Machine Learning on Big Data: Rethinking Volume

I've just been at the IEEE Big Data Conference in Santa Clara, CA and not surprisingly there were a lot of presentations about how to handle Big Data and what it can be used for. There was far less discussion of what qualifies as Big Data and it seems to be generally accepted that the three Vs (Volume, Velocity and Variety) fully characterise what is and isn't Big Data. For a very brief history of the three Vs please see this post.

I want to briefly discuss the issue of Volume from a machine learning perspective and why I think that we need to be more precise when we talk about the volume of Big Data.

Let's start with a typical view of a data set from a machine learning perspective (Figure 1). The data consists of a collection of examples where each example provides us with some value for a number of features and one or more class labels. The typical task is to generate a model using the examples so that in the future we can guess the class label from the features. Now, if we talk about Big Data as being a dataset which is terabytes or petabytes or whatever this doesn't tell us anything about the shape of the matrix. And knowing the shape is, I think, really important.

Figure 1: Data can be viewed as a collection of examples or instances where each example has some value for various features and class labels.

Big Data or "Lots of Data"?

A data set can be very large because it contains a large number of examples or lots of features (or both). There is a significant qualitative difference between these two. As more examples are gathered each new one becomes less valuable whereas the value of a new feature is completely independent of the number of existing features.
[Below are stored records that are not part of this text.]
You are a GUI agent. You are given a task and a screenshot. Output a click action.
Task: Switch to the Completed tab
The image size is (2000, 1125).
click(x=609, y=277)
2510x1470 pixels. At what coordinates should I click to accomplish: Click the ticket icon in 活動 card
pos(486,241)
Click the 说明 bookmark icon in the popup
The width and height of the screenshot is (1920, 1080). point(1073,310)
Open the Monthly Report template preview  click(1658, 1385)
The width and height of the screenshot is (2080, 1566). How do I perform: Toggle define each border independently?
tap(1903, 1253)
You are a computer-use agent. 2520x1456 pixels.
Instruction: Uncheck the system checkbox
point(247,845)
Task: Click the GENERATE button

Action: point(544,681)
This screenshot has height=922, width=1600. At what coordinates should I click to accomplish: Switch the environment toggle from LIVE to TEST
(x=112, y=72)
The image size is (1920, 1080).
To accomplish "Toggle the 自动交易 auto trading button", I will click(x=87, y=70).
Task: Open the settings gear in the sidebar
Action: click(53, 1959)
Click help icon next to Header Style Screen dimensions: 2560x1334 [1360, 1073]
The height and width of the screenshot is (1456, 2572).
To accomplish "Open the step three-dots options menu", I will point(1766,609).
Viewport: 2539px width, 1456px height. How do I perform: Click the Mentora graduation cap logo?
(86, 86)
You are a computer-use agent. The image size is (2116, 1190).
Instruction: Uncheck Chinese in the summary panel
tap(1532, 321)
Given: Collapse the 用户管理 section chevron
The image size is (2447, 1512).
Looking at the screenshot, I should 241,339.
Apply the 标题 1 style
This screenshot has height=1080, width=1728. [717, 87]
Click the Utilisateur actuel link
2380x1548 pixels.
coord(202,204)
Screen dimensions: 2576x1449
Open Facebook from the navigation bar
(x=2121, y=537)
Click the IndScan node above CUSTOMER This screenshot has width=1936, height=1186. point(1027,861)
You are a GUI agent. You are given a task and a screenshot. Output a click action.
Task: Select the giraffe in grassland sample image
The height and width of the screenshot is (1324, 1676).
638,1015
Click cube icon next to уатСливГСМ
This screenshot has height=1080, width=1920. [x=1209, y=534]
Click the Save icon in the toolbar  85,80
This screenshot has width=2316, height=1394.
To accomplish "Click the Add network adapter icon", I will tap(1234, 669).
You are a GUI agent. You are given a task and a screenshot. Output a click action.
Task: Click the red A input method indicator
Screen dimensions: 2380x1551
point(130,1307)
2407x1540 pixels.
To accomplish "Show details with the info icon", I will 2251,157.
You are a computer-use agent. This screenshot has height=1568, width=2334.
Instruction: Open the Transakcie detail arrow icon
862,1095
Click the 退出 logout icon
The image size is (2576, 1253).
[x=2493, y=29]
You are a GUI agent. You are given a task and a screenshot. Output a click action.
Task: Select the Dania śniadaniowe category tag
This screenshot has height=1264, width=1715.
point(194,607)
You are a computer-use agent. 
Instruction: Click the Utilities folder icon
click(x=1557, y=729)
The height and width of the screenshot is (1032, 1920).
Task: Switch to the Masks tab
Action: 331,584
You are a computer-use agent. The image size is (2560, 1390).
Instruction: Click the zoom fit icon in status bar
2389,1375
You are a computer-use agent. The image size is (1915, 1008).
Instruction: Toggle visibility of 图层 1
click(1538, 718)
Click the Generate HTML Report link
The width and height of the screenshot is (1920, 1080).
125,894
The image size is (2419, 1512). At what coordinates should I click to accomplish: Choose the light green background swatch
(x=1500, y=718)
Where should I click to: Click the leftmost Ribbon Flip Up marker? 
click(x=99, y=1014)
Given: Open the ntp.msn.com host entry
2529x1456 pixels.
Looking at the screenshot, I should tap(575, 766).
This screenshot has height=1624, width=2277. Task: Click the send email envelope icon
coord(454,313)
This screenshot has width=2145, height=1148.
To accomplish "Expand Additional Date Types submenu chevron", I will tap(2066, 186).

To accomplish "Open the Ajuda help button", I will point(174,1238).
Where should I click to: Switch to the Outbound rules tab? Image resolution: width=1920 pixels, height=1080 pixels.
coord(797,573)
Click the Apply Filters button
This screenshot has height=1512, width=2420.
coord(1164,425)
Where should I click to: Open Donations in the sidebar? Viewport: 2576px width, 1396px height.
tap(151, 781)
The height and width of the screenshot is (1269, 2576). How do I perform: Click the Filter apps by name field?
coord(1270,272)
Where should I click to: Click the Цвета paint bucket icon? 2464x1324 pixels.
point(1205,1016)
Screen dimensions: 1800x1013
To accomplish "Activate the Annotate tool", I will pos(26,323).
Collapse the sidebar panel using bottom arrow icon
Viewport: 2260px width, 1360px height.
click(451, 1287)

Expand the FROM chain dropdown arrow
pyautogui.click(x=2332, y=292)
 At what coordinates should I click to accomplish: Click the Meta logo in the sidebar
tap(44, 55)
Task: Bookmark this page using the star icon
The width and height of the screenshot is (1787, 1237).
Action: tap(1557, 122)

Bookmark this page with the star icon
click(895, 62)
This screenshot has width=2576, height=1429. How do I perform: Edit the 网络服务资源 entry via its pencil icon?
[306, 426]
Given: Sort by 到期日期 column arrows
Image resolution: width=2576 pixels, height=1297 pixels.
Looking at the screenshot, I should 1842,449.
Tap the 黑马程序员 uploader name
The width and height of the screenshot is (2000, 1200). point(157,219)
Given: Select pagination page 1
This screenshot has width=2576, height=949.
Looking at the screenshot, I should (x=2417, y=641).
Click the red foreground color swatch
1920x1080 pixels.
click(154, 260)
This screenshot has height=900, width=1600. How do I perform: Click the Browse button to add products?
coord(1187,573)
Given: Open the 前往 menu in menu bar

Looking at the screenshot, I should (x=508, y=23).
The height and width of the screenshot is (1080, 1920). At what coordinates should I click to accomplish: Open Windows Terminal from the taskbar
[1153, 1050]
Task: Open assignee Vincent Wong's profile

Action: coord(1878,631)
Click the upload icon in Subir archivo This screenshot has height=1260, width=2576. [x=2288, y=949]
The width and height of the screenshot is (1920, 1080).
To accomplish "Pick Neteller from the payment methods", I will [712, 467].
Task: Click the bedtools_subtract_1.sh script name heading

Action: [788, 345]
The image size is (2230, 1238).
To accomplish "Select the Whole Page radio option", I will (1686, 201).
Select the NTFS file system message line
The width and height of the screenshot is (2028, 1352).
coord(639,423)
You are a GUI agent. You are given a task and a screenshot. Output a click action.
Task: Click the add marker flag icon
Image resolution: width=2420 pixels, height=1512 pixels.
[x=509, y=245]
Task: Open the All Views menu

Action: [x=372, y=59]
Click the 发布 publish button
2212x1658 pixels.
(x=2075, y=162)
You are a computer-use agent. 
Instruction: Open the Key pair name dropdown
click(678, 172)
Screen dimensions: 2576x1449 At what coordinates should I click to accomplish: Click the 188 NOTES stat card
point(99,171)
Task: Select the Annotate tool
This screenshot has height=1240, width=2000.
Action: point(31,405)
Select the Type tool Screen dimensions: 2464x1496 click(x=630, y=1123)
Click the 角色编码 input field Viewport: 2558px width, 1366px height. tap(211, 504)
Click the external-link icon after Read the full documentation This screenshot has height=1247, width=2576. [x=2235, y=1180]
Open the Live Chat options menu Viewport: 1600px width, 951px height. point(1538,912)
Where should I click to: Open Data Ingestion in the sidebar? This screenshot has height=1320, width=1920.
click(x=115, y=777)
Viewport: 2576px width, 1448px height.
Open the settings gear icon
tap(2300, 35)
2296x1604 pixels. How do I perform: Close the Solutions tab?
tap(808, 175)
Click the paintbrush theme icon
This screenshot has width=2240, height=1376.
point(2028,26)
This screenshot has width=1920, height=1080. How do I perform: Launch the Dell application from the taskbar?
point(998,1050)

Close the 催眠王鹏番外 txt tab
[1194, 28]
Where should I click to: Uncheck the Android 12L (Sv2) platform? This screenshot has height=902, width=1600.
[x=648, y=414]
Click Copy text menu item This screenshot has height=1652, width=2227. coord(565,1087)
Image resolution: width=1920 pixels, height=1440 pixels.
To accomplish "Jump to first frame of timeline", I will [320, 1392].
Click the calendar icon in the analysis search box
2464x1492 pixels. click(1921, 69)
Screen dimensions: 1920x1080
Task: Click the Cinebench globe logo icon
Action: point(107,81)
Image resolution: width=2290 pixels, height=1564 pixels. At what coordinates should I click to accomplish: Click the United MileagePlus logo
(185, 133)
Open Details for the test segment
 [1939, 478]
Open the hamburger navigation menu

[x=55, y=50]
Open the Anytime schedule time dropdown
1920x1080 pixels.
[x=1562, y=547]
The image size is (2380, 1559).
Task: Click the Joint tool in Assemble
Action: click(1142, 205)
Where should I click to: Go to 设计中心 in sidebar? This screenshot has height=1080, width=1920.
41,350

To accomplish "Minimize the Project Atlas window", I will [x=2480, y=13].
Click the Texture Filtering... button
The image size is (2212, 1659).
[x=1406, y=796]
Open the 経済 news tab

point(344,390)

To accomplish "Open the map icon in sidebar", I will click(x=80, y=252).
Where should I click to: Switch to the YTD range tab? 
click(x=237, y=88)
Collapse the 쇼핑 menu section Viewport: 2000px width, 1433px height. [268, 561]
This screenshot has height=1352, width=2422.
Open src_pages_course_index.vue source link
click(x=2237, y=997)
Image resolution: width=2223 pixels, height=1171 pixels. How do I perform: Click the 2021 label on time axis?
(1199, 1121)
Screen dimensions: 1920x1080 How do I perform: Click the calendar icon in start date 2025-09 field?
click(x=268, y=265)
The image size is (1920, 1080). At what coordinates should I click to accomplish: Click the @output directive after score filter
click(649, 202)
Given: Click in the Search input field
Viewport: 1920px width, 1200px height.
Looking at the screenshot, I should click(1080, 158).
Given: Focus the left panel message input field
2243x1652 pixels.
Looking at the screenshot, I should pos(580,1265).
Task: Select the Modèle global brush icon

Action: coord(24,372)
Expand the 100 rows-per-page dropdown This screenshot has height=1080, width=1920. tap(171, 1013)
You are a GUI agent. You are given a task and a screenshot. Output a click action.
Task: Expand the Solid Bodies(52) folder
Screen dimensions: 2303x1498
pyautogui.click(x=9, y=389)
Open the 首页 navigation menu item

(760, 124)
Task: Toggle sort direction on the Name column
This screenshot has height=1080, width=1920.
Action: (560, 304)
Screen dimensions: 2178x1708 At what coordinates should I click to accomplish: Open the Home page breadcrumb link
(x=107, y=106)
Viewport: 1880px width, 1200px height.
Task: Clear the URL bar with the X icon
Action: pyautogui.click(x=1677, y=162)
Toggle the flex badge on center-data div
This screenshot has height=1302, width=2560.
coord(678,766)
Figure 2: Data sets can be made very large by adding lots more examples but each new example brings little added value and the number of examples we need to train learners with remains constant.

This point was made back in 2001 when Doug Laney first coined the 3Vs. In his original report he wrote:

"... as data volume increases, the relative value of each data point decreases proportionately —resulting in a poor financial justification for merely incrementing online storage. Viable alternates/supplements to hanging new disk include:

• Limiting certain analytic structures to a percentage of statistically valid sample data

• Profiling data sources to identify and subsequently eliminate redundancies

• Monitoring data usage to determine “cold spots” of unused data that can be eliminated or offloaded to tape"

In other words, it really isn't worth storing a huge number of examples for building models. Of course companies need to store as much information as they can in order to apply the models but from a machine learning perspective most of the examples are not needed. This point was well made in a blog post by Joseph Rickert of Revolution Analytics who looked at one specific example showing that a model generated using 12 thousand examples was almost identical to one using 120 million.

This is not new or surprising and in fact it's what has been done in machine learning for a long time, even without thinking of Big Data, when we use cross validation. The implications, though, are that if Big Data is characterised only by lots of examples then we really don't have anything new. We have more examples to choose from but the amount of data we want to feed into our learners remains about the same. As Rickert put it, this is "lots of data" and not Big Data.

Big Data is Wide Data

In my opinion, the challenge posed to machine learning from Big Data is when the data is inherently Big. That is, when the number of features (and the cardinality of the features as well) grows massively. This is wide data or (if you insist on maintaining Vs) high vertex data. The key point here is that as we add more features the value of each new feature is unknown but independent of the number of existing features. There may be redundancy in the data set (probably will be) and almost certainly the vast majority of features are not helpful when trying to predict a given class. But a priori there is no way to know which features are or are not important and so we must deal with them all when learning. We cannot simply take a sample and be confident that our model will be good. In fact, as we have more features the chances that a random sample will contain none of the useful features increases.

Figure 3: Big Data is wide - it has more features and each feature is of a higher cardinality. The added value of each new feature is unknown and independent of the number of features.

When the data contains a large number of high cardinality features it becomes complex and time-consuming to process it all in order to build a good model and we're in real danger of including features in the model that really are not important at all. It becomes imperative to preprocess the data in some way to reduce its dimensionality, remove redundant data and combine features where necessary. In other words, the tasks of feature selection and extraction become essential. Fortunately for me this is the area that interests me most (OK, caveat - I probably think all this because this is the area that interests me most).

The take-away message here, I think, is that when we talk about Big Data from a machine learning perspective we ought to focus far less on how many bytes there are and far more on how many features there are.